Recorded data
----

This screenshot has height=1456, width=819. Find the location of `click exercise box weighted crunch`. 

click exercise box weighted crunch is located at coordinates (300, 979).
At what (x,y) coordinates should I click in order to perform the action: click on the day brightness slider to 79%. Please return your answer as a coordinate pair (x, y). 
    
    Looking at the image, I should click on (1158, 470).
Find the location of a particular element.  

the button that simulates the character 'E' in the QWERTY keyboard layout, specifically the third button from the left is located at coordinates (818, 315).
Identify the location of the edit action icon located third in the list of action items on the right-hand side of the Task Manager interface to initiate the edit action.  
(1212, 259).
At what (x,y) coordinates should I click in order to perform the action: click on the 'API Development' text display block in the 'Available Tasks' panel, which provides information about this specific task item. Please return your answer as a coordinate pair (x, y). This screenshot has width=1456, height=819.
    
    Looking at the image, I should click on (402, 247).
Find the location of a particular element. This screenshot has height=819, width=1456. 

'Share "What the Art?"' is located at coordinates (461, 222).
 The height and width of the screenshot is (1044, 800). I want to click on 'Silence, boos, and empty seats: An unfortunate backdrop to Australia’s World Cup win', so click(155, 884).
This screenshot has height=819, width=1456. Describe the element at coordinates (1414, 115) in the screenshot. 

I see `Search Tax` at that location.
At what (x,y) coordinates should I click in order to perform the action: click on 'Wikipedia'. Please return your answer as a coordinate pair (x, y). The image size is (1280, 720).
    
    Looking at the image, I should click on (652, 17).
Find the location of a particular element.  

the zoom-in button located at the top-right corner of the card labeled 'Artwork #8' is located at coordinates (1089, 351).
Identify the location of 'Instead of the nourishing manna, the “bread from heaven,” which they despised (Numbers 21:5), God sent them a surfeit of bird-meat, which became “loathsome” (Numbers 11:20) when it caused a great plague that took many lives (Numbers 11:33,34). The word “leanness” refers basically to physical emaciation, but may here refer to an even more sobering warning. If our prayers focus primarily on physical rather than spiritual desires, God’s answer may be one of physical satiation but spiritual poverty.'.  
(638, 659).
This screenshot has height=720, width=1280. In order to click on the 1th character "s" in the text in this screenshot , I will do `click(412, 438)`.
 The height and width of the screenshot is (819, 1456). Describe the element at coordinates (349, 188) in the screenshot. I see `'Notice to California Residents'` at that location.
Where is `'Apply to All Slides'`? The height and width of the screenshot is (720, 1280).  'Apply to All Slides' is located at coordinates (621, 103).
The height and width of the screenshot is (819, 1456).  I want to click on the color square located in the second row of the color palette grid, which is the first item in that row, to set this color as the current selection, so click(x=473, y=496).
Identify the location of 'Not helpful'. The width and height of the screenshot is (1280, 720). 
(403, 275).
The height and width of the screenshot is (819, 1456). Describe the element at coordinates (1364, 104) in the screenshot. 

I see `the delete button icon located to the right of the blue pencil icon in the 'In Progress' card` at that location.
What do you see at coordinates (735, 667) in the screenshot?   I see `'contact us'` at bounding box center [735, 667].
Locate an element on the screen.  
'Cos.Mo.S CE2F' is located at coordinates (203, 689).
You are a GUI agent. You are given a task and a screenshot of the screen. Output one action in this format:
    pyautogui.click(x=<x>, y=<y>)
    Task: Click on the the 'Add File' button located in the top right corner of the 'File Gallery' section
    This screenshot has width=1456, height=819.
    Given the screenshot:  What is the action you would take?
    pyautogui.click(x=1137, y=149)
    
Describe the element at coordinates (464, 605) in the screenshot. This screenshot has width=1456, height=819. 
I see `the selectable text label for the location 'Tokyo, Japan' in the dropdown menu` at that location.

----

● INSTRUCTIONS TO FOLLOW
Copy every line of the listing above without any changes.

● SOLUTION TO THIS EXERCISE
This screenshot has height=1456, width=819. Find the location of `click exercise box weighted crunch`. 

click exercise box weighted crunch is located at coordinates (300, 979).
At what (x,y) coordinates should I click in order to perform the action: click on the day brightness slider to 79%. Please return your answer as a coordinate pair (x, y). 
    
    Looking at the image, I should click on (1158, 470).
Find the location of a particular element.  

the button that simulates the character 'E' in the QWERTY keyboard layout, specifically the third button from the left is located at coordinates (818, 315).
Identify the location of the edit action icon located third in the list of action items on the right-hand side of the Task Manager interface to initiate the edit action.  
(1212, 259).
At what (x,y) coordinates should I click in order to perform the action: click on the 'API Development' text display block in the 'Available Tasks' panel, which provides information about this specific task item. Please return your answer as a coordinate pair (x, y). This screenshot has width=1456, height=819.
    
    Looking at the image, I should click on (402, 247).
Find the location of a particular element. This screenshot has height=819, width=1456. 

'Share "What the Art?"' is located at coordinates (461, 222).
 The height and width of the screenshot is (1044, 800). I want to click on 'Silence, boos, and empty seats: An unfortunate backdrop to Australia’s World Cup win', so click(155, 884).
This screenshot has height=819, width=1456. Describe the element at coordinates (1414, 115) in the screenshot. 

I see `Search Tax` at that location.
At what (x,y) coordinates should I click in order to perform the action: click on 'Wikipedia'. Please return your answer as a coordinate pair (x, y). The image size is (1280, 720).
    
    Looking at the image, I should click on (652, 17).
Find the location of a particular element.  

the zoom-in button located at the top-right corner of the card labeled 'Artwork #8' is located at coordinates (1089, 351).
Identify the location of 'Instead of the nourishing manna, the “bread from heaven,” which they despised (Numbers 21:5), God sent them a surfeit of bird-meat, which became “loathsome” (Numbers 11:20) when it caused a great plague that took many lives (Numbers 11:33,34). The word “leanness” refers basically to physical emaciation, but may here refer to an even more sobering warning. If our prayers focus primarily on physical rather than spiritual desires, God’s answer may be one of physical satiation but spiritual poverty.'.  
(638, 659).
This screenshot has height=720, width=1280. In order to click on the 1th character "s" in the text in this screenshot , I will do `click(412, 438)`.
 The height and width of the screenshot is (819, 1456). Describe the element at coordinates (349, 188) in the screenshot. I see `'Notice to California Residents'` at that location.
Where is `'Apply to All Slides'`? The height and width of the screenshot is (720, 1280).  'Apply to All Slides' is located at coordinates (621, 103).
The height and width of the screenshot is (819, 1456).  I want to click on the color square located in the second row of the color palette grid, which is the first item in that row, to set this color as the current selection, so click(x=473, y=496).
Identify the location of 'Not helpful'. The width and height of the screenshot is (1280, 720). 
(403, 275).
The height and width of the screenshot is (819, 1456). Describe the element at coordinates (1364, 104) in the screenshot. 

I see `the delete button icon located to the right of the blue pencil icon in the 'In Progress' card` at that location.
What do you see at coordinates (735, 667) in the screenshot?   I see `'contact us'` at bounding box center [735, 667].
Locate an element on the screen.  
'Cos.Mo.S CE2F' is located at coordinates (203, 689).
You are a GUI agent. You are given a task and a screenshot of the screen. Output one action in this format:
    pyautogui.click(x=<x>, y=<y>)
    Task: Click on the the 'Add File' button located in the top right corner of the 'File Gallery' section
    This screenshot has width=1456, height=819.
    Given the screenshot:  What is the action you would take?
    pyautogui.click(x=1137, y=149)
    
Describe the element at coordinates (464, 605) in the screenshot. This screenshot has width=1456, height=819. 
I see `the selectable text label for the location 'Tokyo, Japan' in the dropdown menu` at that location.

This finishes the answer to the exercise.